Effect Of Selected Firm Characteristics On Financial Performance Of Commercial Banks In Kenya
Abstract
Commercial banks operate in a turbulent business environment and this calls for an
understanding of their internal and external factors to enable them to increase their financial
performance. This study’s objective was to examine the influence of selected firm
characteristics on financial performance of commercial banks in Kenya. Precisely, the study
sought to establish the influence of capital adequacy, board composition, management
efficiency and working capital on financial performance of commercial banks in Kenya. The
study was anchored on the buffer theory of capital adequacy, agency theory, performance
theory and the liquidity-profitability trade-off theory. The study was carried out using a
longitudinal design. The 42 commercial banks operating in Kenya by December 2019 were
the study population. Secondary data from 2015-2019 was collected from Central Bank of
Kenya’s yearly banking surveys, and the commercial banks’ financial statements. To analyse
the collected data, the study applied the panel data regression model. The appropriate
diagnostic tests were conducted before and after fitting of the model. The study findings
established that capital adequacy had a significant and negative influence on financial
performance measured through ROA (β = -0.3186, t = -5.43, p < 0.05), but had no significant
influence on financial performance measured through ROE (β = 0.4091, t = 1.29, p = 0.200).

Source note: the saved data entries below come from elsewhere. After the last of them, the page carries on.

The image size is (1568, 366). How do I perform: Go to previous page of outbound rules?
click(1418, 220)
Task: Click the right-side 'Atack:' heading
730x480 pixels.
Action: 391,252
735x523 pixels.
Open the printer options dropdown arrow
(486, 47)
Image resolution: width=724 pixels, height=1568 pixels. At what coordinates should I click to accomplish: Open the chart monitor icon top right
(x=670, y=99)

The study also determined that board composition had no significant effect on the financial
performance of the commercial banks as indicated by ROA (β = -0.2555, t = -0.11, p = 0.91)

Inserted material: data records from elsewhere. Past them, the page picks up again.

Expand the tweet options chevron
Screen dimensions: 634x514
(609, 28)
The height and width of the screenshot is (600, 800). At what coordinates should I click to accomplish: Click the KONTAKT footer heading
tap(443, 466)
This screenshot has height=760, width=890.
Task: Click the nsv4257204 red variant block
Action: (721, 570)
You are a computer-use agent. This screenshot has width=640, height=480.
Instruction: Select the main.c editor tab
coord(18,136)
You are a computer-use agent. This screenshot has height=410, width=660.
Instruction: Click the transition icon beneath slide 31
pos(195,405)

and ROE (β = -1.64, t = -0.13, p = 0.893). Moreover, the study findings determined that
management efficiency had a significant and negative influence on financial performance
measured through ROA (β = -0.2105, t = -11.43, p < 0.05) and ROE (β = -0.9342, t = -9.37, p
< 0.05). The findings also established that working capital had no significant effect on the
financial performance of the commercial banks as indicated by ROA (β = -0.7792, t = -1.01,
p = 0.312) but had a significant and negative influence on the financial performance of the
commercial banks as indicated by ROE (β = -8.3384, t = -2.00, p =0.047). The research offers
the following recommendations based on its findings. First, the study recommends to Central
bank of Kenya to be vigilant to ensure that the minimum CAR for commercial banks in
Kenya is met by all banks. Regarding management efficiency, the study recommends to
commercial banks in Kenya to have a suitable and organized policy framework to guarantee
financial management efficiency. Lastly, the study recommends to commercial banks to
carefully balance their working capital to balance the risk and returns that come from holding
liquid assets and current liabilities.